Today is Yoyo's lucky day, as is tomorrow, if you go by the numbers. Happy lucky days, Yoyo-chan.
The events of the past few days, in my head at least, have given me mixed emotions. Everything happens to me in my head, but that's besides the point.
Good things happened. I talked to my mom about leaving. She's actually okay with it. I don't have to worry about fights while I pack. I don't have to worry about hauling off and calling a taxi to get me to the airport. She'll just drive me up there, quietly, and we'll part ways. I am now staring into the swirling ribbons of the rest of my life, shooting away from me and forward in three-hundred directions, the path long and rich and clear. I'm now the single soul proprietor of my very own bag of bones, free to move it wherever I like. Some people take that feeling for granted, that they spend all their time making their own choices. Fucking up royally, to be certain, but that grand self-fuck is what makes life worthwhile.
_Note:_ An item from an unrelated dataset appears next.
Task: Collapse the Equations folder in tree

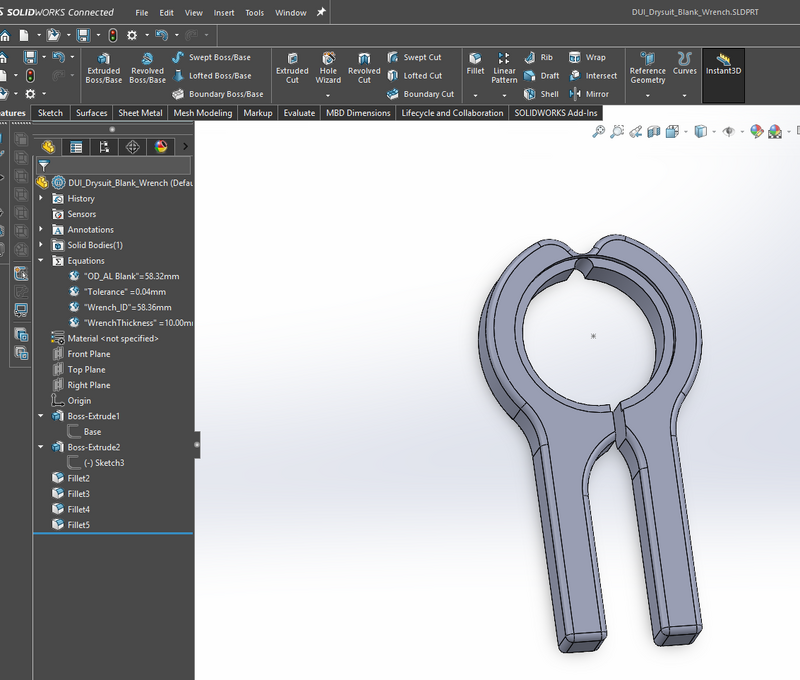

No matter how hard the landing, there is always that exhilarating moment of leaping into the clear, brisk air and being surrounded on all sides by blue. At the top of such a jump there's always that zero-G moment where you hang in the air, staring into your trajectory, and you are free. Wholly and absolutely free, weightless, breathless.
I'm in that moment now.
Sometimes it's a little confusing. I think about the moment when I'll get to the gate, look at my mother. She's been the decision-maker for so many years. I don't think she realizes the influence she has, or that all of my choices up to this point have been so incredibly limited. I wonder what it will feel like when I step away from her, and the inches fill in between us like water in a dam. Steps and steps and space and space, and the snap in my chest will be palpable. Chains breaking. The last link holding me to earth. Snap.
It's been a long, hard war. It's going out with a splutter, a sigh, a wave of the hand. No guns, no cannons, no fireworks. The end of an era came with a sigh.